**TASK INSTRUCTIONS**
(1) According to the article on Oakland police oversight, how many plaintiffs brought the case against the officers known as the "Riders"?
(2) Extend the article on federal oversight of the Oakland Police Department, picking up after its final sentence.

The police department spent 20 years under a federal judge's monitor amid scandal, and local organizations say they still want to see more work done as that oversight may end next year.

OAKLAND, Calif. (CN) — As Oakland Police Department enters a one-year trial to win an end to federal oversight over its operations, local organizers and researchers say they have mixed feelings about whether the city has made significant changes to stop police brutality.

Oakland has been ground zero for national debates over police department accountability and criminal justice reform. As of June 1, the police department’s period of oversight under a federal monitor has entered a “probationary period,” signaling the end of a case which has been underway for two decades. It began in December 2000 when 119 plaintiffs accused four veteran police officers called the “Riders” of false arrest, excessive use of force, falsifying police reports and assault and battery. The department agreed in 2003 to take on vigorous reforms, but a string of scandals have rocked the department in the last decade.

U.S. District Judge William Orrick ruled this month the department has one year to be found satisfactorily in compliance with the negotiated settlement requirements.

**GIVEN DATA**
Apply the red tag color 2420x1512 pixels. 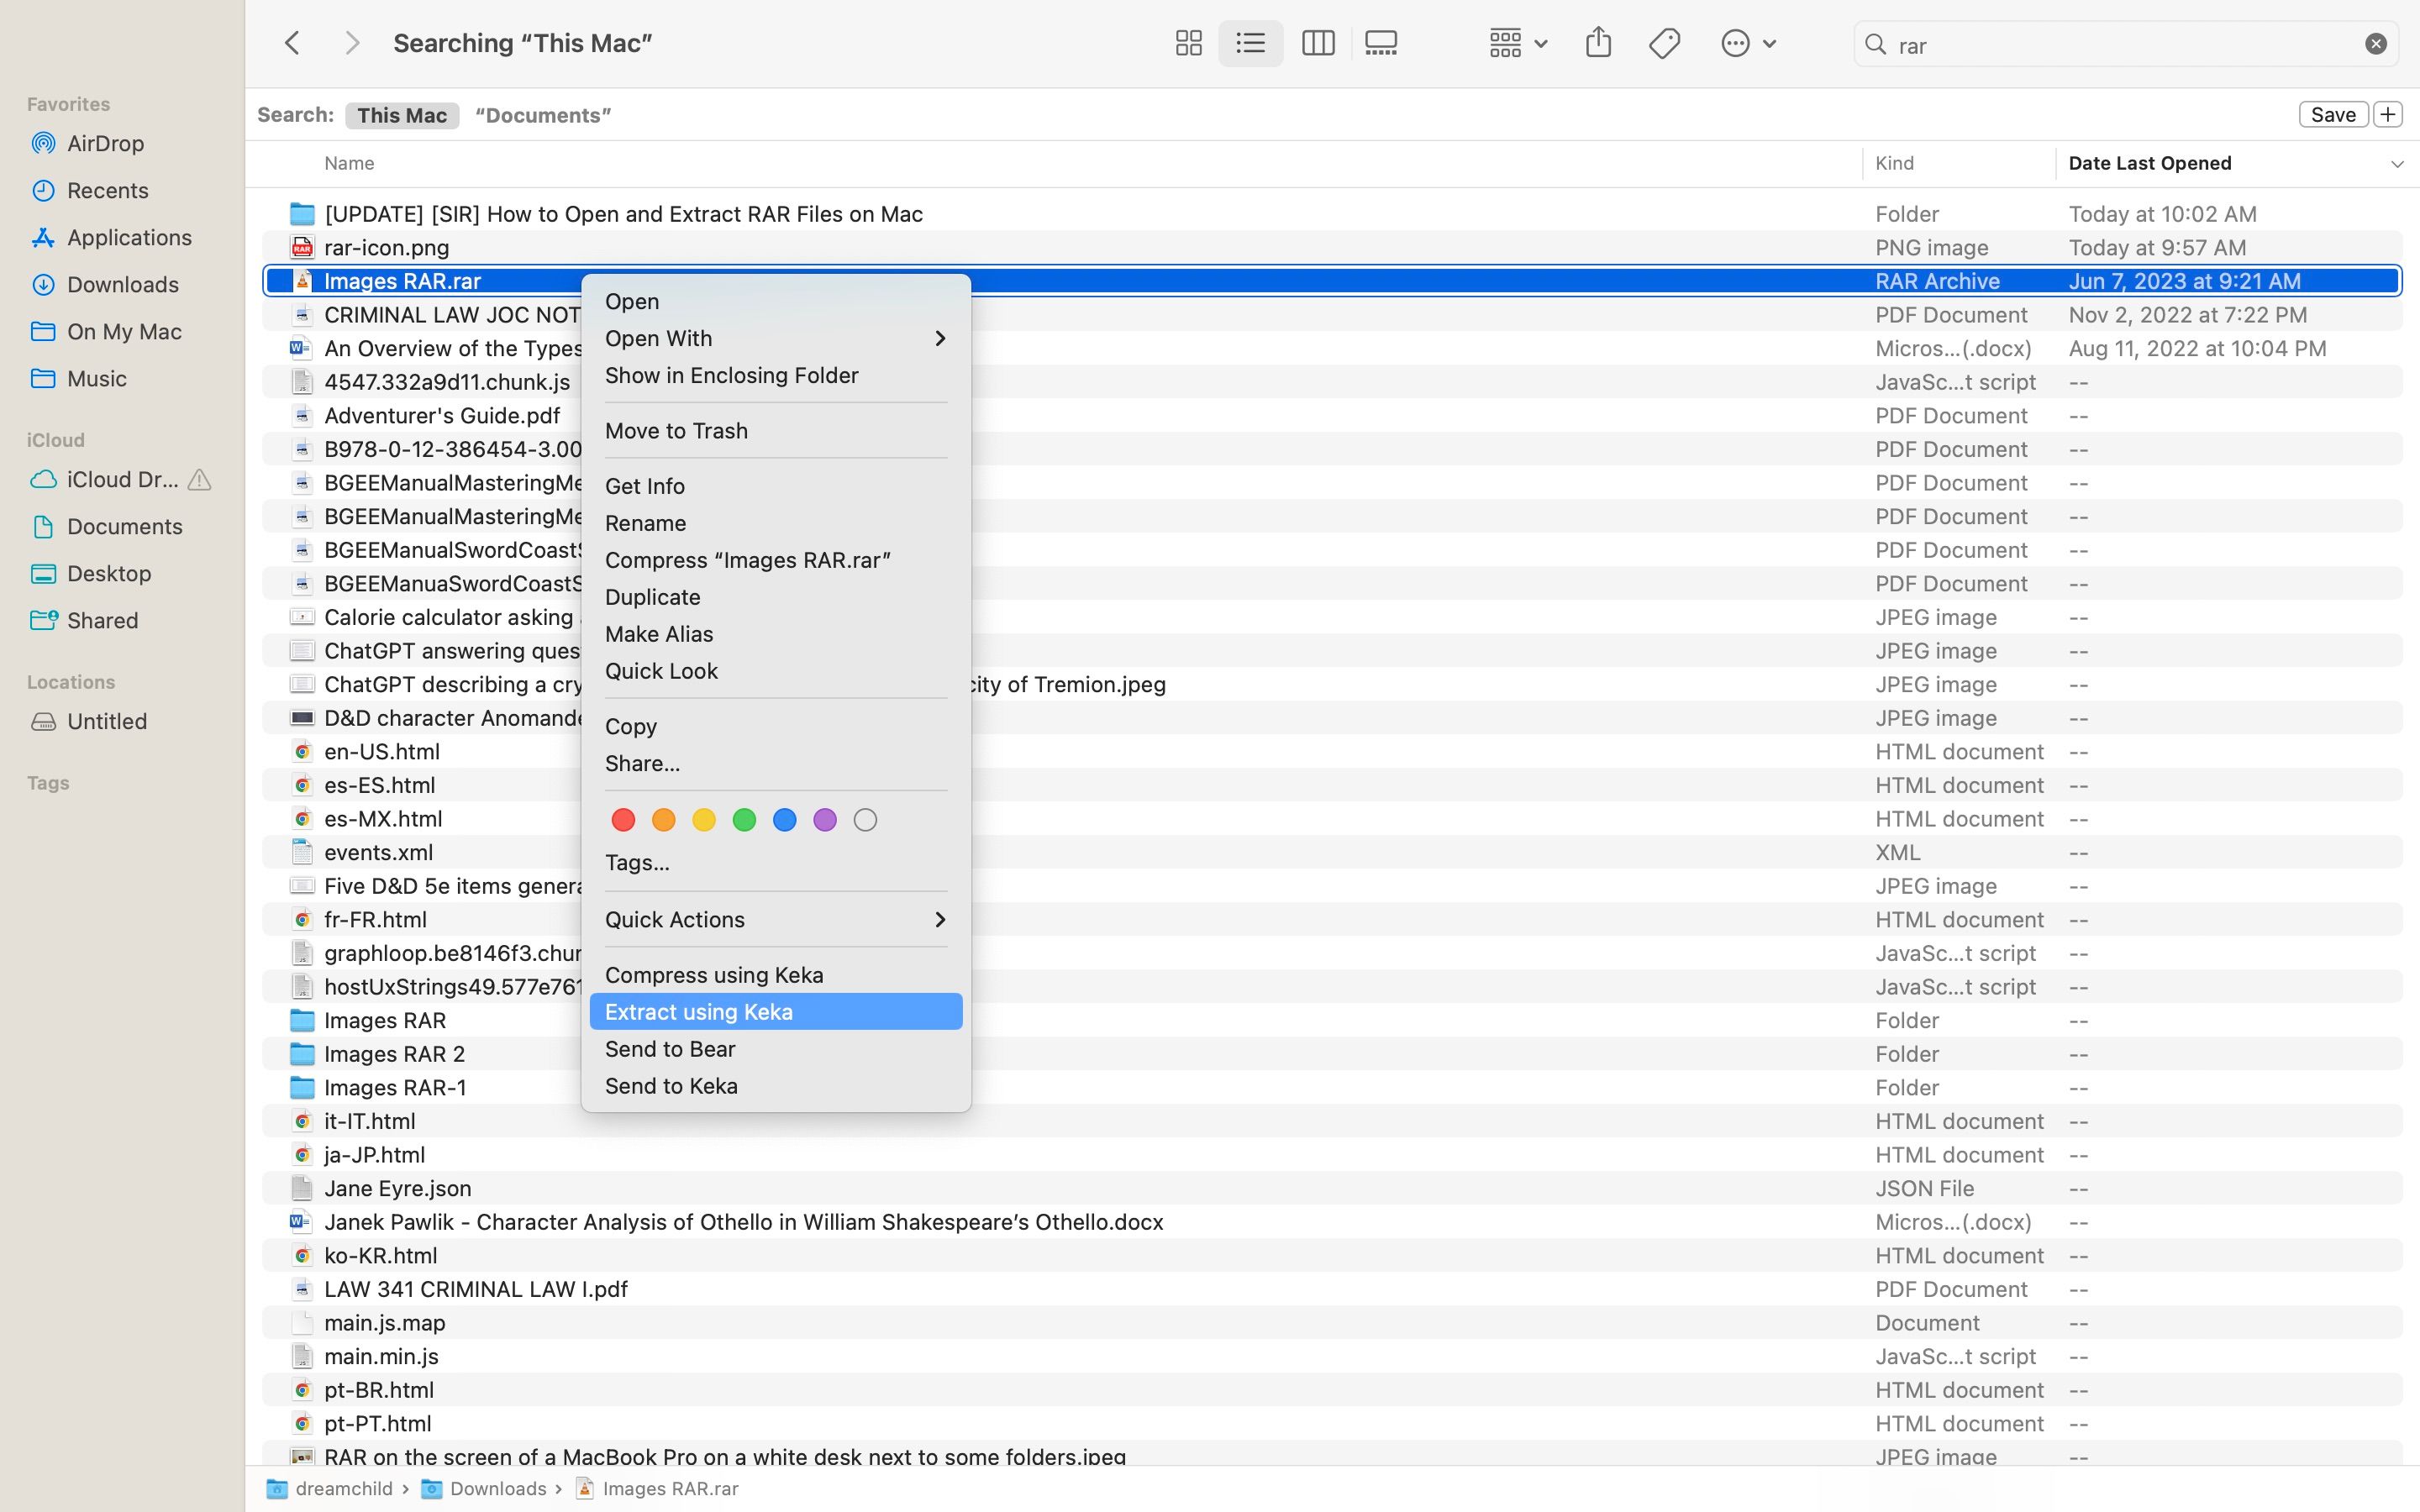coord(623,820)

**THE RESULTS**
(1) 119 plaintiffs.

(2)
The department has proclaimed success updating policy like its use of deadly force standard. Oakland claims the department has among the lowest incidents of fatal and non-fatal officer involved shootings among the nation’s largest police departments, and allegations and payouts for brutality and excessive force are down dramatically, according to NPR.  Voters approved a civilian oversight board in a 2016 ballot measure, and in 2020, that Police Commission fired the city’s police chief. The city has hired an inspector general, a member of the public which the Commission oversees. 

Chief LeRonne Armstrong said by email last week, “Many people thought this day would never come.” He said OPD is in compliance with 50 of 51 negotiated settlement agreement tasks and by issuing this court order, “Orrick acknowledged the hard work of the women and men of our department, City Attorney’s Office, Mayor and Police Commission.”

“Our officers will continue to practice constitutional policing and hold one another accountable,” Armstrong said.

The police union and Mayor Libby Schaaf did not respond to requests for comment.

City Councilmember Carroll Fife said via email “I am elated that the continued work of Oakland activists, lawyers and families impacted by police violence have created an environment that pushed OPD to abide by fundamental basics of protect and serve.”

She said she hopes to use funds saved from oversight “to address community needs and the root causes of crime.”

“I hope that when the spotlight goes away, we do not return to an era of violence that will take us right back to where we were,” she added.

Local organizations which have called for increased reform and accountability measures say if oversight ends, they want to see more work done to ensure ongoing change. Some want to see more transparency around the police budget and calls data, and more accountability for officers involved in scandals.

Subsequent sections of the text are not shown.